» **Exercise prompt**: Give the number of lines in these entries that contain "layer", and nothing more.

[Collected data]
□ □ □ □ □ □ □

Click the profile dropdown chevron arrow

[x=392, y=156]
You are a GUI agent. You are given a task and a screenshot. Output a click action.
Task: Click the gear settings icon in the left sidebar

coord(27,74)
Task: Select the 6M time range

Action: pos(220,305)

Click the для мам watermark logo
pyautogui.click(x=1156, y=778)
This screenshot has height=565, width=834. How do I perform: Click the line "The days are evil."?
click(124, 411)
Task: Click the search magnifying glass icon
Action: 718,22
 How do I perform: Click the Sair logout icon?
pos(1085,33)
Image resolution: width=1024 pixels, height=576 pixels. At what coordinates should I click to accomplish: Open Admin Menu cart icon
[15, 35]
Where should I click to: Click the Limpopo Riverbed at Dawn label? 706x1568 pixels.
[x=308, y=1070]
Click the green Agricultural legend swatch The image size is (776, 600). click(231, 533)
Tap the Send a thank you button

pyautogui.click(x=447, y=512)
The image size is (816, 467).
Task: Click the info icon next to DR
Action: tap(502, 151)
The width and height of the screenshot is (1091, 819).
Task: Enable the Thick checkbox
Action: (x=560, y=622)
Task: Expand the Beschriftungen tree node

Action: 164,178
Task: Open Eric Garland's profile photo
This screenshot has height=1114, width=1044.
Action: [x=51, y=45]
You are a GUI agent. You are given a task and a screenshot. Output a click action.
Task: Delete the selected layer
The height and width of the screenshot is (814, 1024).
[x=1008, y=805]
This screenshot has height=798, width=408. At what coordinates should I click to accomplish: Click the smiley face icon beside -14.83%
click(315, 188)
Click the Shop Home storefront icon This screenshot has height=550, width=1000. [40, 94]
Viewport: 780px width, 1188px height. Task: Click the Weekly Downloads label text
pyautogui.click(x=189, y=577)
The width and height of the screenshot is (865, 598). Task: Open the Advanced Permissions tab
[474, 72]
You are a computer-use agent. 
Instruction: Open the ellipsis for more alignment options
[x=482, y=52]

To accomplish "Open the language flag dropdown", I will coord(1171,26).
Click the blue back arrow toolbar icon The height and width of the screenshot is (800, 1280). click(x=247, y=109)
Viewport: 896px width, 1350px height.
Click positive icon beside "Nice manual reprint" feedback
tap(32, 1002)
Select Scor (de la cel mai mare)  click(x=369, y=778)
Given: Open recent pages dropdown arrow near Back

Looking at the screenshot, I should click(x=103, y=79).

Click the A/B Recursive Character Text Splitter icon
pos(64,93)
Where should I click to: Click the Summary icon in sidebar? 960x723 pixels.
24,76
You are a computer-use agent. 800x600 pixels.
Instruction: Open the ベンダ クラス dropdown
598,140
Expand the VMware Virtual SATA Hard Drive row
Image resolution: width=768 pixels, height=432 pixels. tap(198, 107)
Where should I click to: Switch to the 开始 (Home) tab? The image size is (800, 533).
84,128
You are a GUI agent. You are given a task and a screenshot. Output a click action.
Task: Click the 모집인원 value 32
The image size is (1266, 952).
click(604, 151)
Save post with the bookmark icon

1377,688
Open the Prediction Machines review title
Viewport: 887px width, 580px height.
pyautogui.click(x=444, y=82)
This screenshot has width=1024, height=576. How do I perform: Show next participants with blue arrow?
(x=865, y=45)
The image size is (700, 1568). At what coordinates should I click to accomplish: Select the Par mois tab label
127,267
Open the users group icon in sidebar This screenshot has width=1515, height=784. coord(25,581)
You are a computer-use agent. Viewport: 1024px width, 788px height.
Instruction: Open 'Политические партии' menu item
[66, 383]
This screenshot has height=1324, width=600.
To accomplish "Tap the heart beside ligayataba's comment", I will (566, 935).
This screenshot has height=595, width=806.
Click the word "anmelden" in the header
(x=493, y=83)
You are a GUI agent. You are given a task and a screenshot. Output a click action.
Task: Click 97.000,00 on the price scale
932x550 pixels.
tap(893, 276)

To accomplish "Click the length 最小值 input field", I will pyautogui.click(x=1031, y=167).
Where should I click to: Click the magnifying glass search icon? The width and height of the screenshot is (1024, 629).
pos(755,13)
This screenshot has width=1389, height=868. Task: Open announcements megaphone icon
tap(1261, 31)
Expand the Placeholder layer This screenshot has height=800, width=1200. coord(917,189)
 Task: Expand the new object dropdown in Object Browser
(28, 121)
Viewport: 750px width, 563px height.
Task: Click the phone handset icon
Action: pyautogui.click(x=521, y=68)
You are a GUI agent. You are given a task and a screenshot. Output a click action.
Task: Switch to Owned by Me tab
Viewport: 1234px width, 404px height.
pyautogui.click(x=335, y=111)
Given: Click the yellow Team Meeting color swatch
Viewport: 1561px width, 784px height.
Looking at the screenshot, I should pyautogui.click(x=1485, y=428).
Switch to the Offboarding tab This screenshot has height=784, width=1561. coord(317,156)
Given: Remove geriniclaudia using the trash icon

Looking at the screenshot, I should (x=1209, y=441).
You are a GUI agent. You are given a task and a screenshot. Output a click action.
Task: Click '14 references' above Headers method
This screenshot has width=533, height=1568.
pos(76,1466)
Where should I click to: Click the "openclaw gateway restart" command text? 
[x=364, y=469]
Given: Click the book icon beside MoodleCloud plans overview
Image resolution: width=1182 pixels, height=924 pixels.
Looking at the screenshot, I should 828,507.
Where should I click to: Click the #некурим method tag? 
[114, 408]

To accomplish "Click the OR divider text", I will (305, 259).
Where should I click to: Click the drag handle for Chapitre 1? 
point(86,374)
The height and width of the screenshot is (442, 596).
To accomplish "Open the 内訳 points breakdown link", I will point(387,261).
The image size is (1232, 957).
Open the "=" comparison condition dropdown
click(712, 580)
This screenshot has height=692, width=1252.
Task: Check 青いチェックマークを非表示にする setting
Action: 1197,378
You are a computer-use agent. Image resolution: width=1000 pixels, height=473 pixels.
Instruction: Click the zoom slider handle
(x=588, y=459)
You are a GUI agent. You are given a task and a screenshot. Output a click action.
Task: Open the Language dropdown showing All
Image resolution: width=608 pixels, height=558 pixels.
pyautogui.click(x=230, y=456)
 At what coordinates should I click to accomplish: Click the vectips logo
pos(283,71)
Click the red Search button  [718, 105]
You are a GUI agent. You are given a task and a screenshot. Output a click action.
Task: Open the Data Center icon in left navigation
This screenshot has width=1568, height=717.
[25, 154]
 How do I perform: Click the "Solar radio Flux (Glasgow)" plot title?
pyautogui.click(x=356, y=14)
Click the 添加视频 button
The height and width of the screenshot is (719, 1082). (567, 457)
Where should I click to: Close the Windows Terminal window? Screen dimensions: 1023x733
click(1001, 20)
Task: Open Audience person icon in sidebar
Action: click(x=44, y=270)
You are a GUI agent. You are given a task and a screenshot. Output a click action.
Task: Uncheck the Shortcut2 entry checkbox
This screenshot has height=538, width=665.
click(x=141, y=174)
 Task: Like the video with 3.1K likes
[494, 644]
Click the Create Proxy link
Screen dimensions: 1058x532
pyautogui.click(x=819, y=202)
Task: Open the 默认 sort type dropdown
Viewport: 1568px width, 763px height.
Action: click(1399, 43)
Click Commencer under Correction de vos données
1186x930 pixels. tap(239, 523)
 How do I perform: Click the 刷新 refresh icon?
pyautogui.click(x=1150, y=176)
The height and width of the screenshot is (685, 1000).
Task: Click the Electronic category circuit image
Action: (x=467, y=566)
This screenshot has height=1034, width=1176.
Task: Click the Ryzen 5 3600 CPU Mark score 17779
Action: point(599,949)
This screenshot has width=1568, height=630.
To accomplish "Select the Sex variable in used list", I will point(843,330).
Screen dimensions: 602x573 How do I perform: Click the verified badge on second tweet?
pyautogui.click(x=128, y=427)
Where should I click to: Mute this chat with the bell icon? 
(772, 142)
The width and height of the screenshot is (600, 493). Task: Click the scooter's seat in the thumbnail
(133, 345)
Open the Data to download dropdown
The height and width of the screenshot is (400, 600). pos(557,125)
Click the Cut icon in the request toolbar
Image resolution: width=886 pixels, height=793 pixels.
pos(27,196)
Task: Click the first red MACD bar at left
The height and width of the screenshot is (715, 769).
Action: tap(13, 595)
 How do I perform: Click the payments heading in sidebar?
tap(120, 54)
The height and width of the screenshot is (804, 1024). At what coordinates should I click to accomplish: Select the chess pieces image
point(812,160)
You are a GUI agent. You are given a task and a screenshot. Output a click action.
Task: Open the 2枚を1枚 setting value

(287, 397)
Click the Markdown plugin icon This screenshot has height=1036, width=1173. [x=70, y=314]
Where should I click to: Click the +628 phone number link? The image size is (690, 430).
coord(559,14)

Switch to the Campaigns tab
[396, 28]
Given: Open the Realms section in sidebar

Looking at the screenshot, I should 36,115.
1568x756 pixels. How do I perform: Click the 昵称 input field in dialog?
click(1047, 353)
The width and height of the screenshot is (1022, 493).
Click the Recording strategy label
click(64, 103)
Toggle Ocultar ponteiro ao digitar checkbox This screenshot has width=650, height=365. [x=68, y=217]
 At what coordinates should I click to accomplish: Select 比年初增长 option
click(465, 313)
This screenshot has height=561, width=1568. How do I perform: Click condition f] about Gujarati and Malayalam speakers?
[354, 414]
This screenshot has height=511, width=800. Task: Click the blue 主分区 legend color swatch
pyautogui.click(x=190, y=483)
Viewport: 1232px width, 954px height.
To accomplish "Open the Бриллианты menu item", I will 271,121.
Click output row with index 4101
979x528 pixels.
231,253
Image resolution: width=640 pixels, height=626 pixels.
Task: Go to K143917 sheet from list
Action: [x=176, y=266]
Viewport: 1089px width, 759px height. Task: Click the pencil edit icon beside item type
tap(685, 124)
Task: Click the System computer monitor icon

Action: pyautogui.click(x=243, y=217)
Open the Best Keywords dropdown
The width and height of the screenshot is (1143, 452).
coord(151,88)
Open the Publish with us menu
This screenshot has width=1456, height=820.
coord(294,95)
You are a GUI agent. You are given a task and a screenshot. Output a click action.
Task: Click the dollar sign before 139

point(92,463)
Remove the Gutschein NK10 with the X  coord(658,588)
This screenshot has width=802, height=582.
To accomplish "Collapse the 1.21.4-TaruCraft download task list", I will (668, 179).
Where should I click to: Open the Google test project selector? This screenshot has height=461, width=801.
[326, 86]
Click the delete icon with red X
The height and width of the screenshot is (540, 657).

□ □ □ □ □ □ □

» **Result below**: 2